GOAL OF THE EXERCISE ->
Every record below is to be retyped exactly, with any pictures left out.

DATA TO PROCESS ->
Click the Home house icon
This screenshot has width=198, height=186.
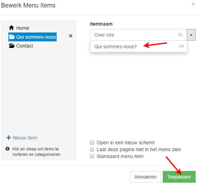tap(11, 28)
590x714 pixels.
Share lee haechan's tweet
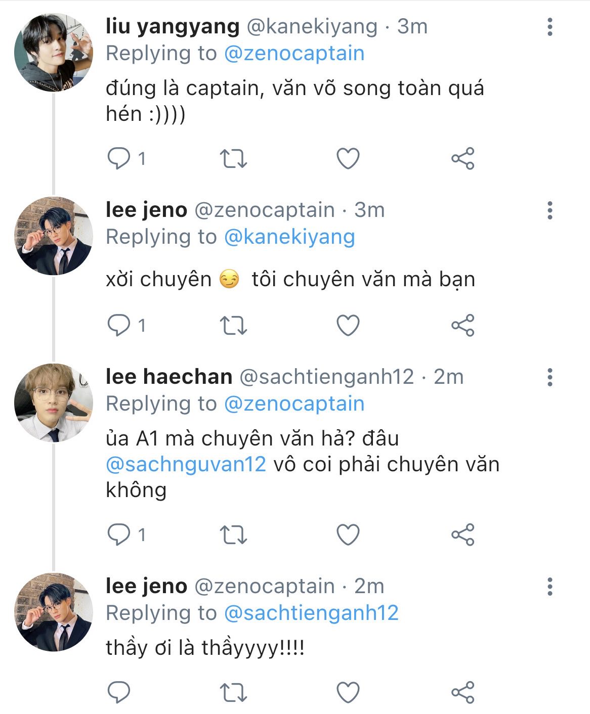pyautogui.click(x=462, y=534)
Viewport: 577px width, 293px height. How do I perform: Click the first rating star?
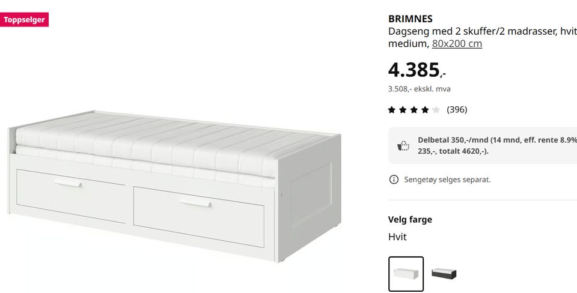tap(391, 109)
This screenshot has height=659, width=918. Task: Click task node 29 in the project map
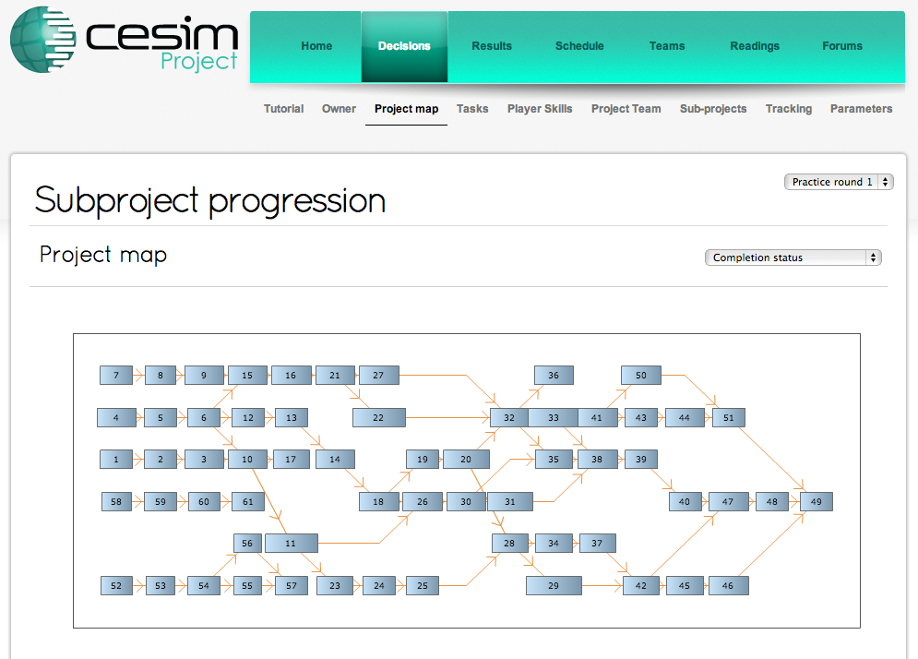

ANSWER FOR THIS EXERCISE ->
Click the Home house icon
This screenshot has width=198, height=186.
tap(11, 28)
590x714 pixels.
Share lee haechan's tweet
pyautogui.click(x=462, y=534)
Viewport: 577px width, 293px height. How do I perform: Click the first rating star?
tap(391, 109)
This screenshot has height=659, width=918. Task: Click task node 29 in the project map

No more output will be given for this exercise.